HTTP, SMTP, and POP3 run on top of TCP rather than UDP because they require reliable, connection-oriented communication with features such as acknowledgment of data receipt, retransmission of lost packets, and in-order delivery. TCP provides these capabilities, ensuring that data sent over these protocols arrives intact and in the correct order, which is essential for web browsing, email communication, and other applications that rely on accurate data transmission.

2.2.3 HTTP Message Format

An HTTP message is a fundamental component of the HTTP protocol used for communication between clients and servers. Each HTTP message consists of a request message sent by the client and a response message sent by the server. Here's a breakdown of the structure of each type of HTTP message:

HTTP Request Message

  1. Request Line:
    • Method: Specifies the action to be performed (e.g., GET, POST, PUT, DELETE).
    • Request-URI: The resource identifier (e.g., /index.html).
    • HTTP Version: The version of the HTTP protocol (e.g., HTTP/1.1).

    Example: GET /index.html HTTP/1.1

  2. Headers:

    Key-value pairs providing additional information about the request. Common headers include Host, User-Agent, Accept, Authorization, etc.

# Source material
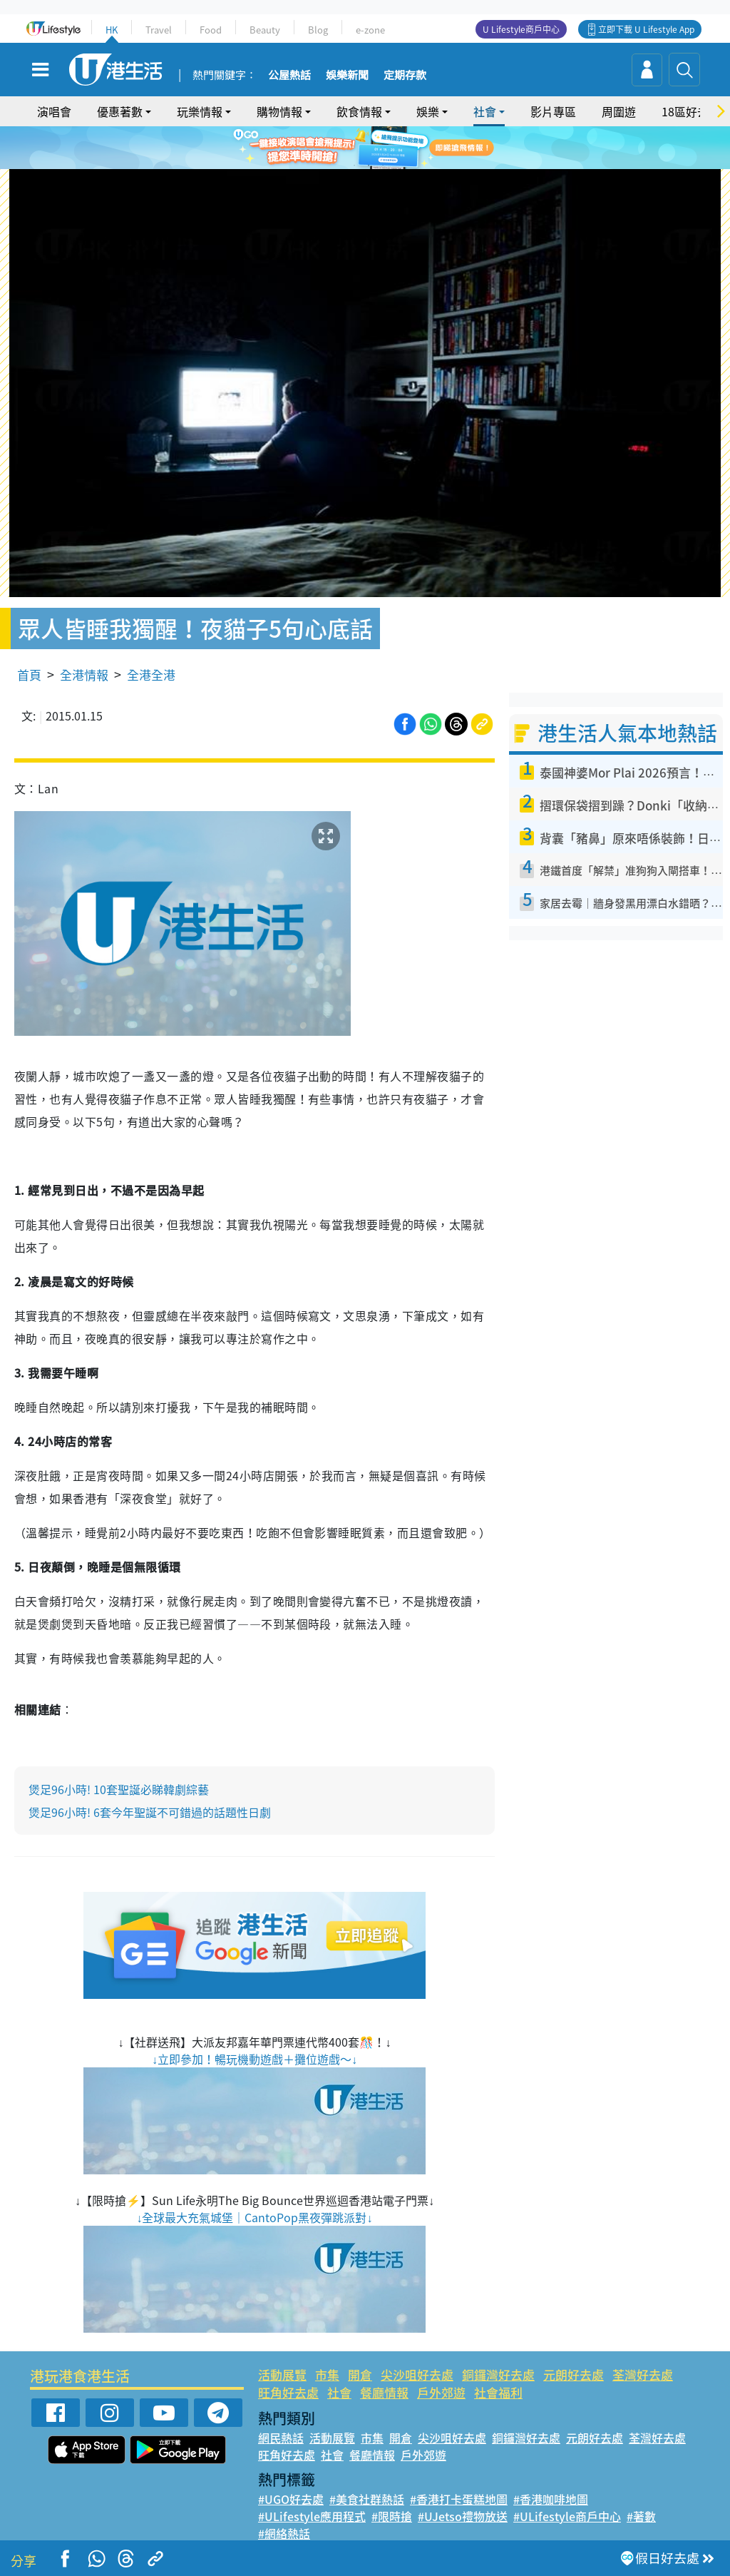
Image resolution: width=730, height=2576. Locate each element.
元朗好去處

# Tasks and exercises
(A) List the HTTP methods that the HTTP excerpt gives as examples of the Method field in the request line.
(B) Duplicate the stretch of the HTTP excerpt from "An HTTP message" through "POST, PUT, DELETE).".
The lines are not needed for this work.

# Full answers
(A) GET, POST, PUT, DELETE

(B)
An HTTP message is a fundamental component of the HTTP protocol used for communication between clients and servers. Each HTTP message consists of a request message sent by the client and a response message sent by the server. Here's a breakdown of the structure of each type of HTTP message:

HTTP Request Message

  1. Request Line:
    • Method: Specifies the action to be performed (e.g., GET, POST, PUT, DELETE).